─── SUPPLIED MATERIAL ───

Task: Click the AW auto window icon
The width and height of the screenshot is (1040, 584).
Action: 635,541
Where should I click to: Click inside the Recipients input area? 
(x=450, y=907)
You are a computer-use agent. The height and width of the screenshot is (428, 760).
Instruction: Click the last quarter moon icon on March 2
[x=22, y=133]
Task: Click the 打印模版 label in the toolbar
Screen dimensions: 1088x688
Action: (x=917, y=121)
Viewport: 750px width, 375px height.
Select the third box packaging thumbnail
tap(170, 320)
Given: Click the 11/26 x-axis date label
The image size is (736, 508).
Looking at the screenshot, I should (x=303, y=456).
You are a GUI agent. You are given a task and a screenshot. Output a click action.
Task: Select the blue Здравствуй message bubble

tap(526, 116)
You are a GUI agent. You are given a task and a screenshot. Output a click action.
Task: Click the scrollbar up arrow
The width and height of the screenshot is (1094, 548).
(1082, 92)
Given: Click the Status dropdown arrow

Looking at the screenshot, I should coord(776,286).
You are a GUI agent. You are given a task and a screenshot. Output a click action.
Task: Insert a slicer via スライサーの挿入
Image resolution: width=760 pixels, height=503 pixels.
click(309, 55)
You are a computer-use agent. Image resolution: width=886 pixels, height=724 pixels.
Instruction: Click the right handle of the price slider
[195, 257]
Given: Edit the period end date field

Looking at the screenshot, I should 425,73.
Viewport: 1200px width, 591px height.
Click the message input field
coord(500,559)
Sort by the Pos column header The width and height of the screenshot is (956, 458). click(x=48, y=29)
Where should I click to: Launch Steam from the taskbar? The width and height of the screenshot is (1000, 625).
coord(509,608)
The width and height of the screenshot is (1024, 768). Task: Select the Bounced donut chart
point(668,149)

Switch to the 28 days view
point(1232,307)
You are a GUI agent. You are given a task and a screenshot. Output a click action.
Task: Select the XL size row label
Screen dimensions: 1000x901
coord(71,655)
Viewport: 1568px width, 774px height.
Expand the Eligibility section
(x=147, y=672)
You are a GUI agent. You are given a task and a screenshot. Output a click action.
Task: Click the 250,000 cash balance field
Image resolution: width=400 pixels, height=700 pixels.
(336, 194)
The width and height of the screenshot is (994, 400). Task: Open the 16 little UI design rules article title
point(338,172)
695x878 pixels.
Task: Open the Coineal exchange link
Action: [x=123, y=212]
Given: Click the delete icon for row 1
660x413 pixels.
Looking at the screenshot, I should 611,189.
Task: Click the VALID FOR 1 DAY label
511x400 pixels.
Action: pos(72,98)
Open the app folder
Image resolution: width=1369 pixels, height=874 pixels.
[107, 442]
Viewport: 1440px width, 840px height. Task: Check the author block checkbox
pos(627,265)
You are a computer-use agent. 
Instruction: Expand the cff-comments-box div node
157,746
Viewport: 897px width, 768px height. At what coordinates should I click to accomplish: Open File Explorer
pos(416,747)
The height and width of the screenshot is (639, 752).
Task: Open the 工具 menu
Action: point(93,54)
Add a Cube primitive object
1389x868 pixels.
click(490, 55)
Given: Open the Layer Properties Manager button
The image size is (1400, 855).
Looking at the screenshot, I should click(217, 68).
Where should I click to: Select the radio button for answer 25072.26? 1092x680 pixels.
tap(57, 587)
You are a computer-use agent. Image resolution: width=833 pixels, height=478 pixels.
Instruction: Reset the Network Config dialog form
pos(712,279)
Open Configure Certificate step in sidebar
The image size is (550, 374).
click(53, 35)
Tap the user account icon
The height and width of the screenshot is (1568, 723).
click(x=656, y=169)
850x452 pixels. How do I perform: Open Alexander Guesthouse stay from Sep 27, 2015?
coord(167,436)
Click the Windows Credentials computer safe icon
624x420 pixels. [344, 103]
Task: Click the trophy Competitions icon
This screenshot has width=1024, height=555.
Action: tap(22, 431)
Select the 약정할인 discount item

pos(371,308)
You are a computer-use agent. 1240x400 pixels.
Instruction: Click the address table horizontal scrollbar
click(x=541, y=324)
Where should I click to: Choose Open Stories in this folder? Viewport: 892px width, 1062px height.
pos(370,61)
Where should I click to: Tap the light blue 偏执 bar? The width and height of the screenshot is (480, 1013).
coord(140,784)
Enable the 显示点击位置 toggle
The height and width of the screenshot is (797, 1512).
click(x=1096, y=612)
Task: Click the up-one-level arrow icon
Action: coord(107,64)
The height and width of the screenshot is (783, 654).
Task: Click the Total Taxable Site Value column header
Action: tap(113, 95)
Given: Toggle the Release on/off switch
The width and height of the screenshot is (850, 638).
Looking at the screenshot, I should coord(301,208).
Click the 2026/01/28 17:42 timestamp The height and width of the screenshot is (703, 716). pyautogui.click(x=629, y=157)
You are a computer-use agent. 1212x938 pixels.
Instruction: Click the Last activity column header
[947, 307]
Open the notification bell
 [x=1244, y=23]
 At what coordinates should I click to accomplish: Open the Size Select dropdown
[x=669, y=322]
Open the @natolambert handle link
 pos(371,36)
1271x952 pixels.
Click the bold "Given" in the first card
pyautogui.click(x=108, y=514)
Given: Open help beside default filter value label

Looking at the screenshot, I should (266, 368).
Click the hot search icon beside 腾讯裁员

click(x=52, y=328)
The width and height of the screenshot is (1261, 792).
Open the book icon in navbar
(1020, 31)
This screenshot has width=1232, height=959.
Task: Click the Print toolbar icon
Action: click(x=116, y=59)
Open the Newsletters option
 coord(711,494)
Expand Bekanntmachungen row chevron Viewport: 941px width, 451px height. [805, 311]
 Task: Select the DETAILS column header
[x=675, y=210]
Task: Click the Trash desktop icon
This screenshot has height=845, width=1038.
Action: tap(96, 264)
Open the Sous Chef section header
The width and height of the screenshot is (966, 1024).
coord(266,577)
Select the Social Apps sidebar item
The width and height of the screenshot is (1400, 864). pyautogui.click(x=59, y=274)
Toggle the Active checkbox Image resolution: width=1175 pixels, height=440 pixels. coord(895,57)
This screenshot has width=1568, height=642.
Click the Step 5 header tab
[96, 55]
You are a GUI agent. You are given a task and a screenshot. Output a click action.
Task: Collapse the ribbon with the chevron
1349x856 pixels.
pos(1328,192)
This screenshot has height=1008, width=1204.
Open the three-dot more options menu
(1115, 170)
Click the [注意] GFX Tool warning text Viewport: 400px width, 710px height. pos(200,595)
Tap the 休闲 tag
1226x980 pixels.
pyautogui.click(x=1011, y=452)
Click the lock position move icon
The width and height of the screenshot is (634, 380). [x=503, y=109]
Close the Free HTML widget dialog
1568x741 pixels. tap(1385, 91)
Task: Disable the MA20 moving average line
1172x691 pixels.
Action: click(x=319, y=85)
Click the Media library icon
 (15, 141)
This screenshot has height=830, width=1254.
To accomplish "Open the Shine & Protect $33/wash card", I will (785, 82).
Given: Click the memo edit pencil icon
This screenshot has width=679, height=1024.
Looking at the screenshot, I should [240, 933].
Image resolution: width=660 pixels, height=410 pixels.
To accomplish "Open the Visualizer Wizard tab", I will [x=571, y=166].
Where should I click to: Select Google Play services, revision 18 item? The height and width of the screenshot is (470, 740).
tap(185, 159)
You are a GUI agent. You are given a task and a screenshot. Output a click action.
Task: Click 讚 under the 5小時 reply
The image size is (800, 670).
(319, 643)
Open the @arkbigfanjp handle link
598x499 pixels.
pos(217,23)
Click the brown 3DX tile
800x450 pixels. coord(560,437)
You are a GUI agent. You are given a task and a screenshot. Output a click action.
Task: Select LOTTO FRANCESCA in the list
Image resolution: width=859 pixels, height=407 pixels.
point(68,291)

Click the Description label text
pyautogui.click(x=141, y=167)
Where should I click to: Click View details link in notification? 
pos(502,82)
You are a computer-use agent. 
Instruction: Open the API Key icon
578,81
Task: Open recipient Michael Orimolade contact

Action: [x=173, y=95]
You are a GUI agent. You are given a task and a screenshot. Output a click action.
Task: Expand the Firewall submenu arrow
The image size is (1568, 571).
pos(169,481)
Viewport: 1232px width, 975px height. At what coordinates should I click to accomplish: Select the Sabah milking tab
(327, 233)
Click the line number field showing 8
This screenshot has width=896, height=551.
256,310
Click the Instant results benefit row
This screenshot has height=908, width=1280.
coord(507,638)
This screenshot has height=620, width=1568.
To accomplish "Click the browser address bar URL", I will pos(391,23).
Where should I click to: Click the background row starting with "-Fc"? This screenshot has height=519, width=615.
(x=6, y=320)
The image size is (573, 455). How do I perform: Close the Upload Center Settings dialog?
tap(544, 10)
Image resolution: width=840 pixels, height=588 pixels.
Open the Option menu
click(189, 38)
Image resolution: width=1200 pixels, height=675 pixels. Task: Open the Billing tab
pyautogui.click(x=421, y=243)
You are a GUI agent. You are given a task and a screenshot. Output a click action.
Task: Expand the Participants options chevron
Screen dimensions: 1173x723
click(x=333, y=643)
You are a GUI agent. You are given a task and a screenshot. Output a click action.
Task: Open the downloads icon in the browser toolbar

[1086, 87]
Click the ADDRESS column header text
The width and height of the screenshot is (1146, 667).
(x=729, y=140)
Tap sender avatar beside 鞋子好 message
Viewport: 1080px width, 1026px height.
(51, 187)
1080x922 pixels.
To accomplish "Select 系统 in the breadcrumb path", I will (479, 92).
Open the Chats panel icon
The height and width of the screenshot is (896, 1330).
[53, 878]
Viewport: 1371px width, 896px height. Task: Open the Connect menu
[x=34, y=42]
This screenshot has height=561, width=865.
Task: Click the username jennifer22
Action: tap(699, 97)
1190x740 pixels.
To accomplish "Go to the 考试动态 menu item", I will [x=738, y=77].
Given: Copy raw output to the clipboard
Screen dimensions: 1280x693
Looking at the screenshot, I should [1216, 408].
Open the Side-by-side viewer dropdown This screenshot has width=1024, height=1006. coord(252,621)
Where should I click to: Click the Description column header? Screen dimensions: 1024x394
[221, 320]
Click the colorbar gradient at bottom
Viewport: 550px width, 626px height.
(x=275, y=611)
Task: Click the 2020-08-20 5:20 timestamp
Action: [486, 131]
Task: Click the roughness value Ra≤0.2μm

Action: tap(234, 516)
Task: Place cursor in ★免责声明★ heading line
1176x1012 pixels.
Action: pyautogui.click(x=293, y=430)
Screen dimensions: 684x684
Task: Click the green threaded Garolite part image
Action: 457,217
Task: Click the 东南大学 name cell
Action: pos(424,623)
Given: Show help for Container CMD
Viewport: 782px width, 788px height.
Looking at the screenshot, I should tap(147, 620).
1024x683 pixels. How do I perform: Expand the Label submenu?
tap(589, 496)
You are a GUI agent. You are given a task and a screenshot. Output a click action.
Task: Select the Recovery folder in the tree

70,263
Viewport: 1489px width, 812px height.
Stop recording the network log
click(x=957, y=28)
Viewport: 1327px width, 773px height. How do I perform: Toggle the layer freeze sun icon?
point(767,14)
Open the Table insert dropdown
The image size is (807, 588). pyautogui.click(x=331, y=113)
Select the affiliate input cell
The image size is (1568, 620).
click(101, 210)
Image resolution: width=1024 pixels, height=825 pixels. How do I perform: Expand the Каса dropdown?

───

WHAT IS REQUIRED:
Each line above that has the word "chevron" should be copied.

ANSWER TO THE PROBLEM:
Expand Bekanntmachungen row chevron Viewport: 941px width, 451px height. [805, 311]
Task: Collapse the ribbon with the chevron
Task: Expand the Participants options chevron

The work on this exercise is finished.